▸ THE PROBLEM
Lines that contain "beside" are to be copied from the material, every one of them.
Top of RAW DATA
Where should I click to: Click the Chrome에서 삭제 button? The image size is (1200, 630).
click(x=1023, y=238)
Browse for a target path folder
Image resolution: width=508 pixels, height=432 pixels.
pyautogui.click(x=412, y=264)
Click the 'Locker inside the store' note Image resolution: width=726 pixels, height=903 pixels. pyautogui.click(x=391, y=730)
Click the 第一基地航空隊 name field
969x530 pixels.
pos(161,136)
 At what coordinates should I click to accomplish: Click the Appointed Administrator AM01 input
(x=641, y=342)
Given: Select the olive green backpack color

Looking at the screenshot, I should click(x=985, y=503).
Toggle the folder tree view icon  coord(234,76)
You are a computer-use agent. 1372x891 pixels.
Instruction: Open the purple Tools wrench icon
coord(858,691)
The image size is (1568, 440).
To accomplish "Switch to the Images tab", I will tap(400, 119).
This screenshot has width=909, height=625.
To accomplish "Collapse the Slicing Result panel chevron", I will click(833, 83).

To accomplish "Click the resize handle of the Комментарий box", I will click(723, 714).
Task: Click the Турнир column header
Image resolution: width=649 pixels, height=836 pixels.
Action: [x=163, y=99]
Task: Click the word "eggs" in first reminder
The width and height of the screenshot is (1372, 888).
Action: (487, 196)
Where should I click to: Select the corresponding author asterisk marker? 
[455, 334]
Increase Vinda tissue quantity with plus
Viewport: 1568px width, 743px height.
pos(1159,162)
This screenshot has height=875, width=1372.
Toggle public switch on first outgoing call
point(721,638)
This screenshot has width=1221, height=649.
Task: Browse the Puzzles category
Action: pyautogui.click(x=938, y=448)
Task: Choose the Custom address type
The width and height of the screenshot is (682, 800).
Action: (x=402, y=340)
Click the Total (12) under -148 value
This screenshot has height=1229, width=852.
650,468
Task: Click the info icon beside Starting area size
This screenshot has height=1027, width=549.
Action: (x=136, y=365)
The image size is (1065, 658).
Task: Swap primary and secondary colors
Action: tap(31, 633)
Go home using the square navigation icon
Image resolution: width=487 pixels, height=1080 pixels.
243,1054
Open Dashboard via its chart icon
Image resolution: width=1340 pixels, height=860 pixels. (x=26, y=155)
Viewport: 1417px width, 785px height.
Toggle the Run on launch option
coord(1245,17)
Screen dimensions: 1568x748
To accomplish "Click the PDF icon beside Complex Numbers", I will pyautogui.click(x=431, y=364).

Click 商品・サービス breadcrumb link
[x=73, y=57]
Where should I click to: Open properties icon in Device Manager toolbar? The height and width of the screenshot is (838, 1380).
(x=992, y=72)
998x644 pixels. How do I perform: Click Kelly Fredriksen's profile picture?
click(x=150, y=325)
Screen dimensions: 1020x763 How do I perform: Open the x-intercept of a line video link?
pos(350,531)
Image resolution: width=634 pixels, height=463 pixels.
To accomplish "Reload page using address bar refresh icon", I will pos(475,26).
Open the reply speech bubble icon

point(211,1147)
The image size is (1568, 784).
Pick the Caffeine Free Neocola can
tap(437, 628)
Bottom of RAW DATA
▸ SOLUTION TO THE EXERCISE
Task: Click the info icon beside Starting area size
To accomplish "Click the PDF icon beside Complex Numbers", I will pyautogui.click(x=431, y=364).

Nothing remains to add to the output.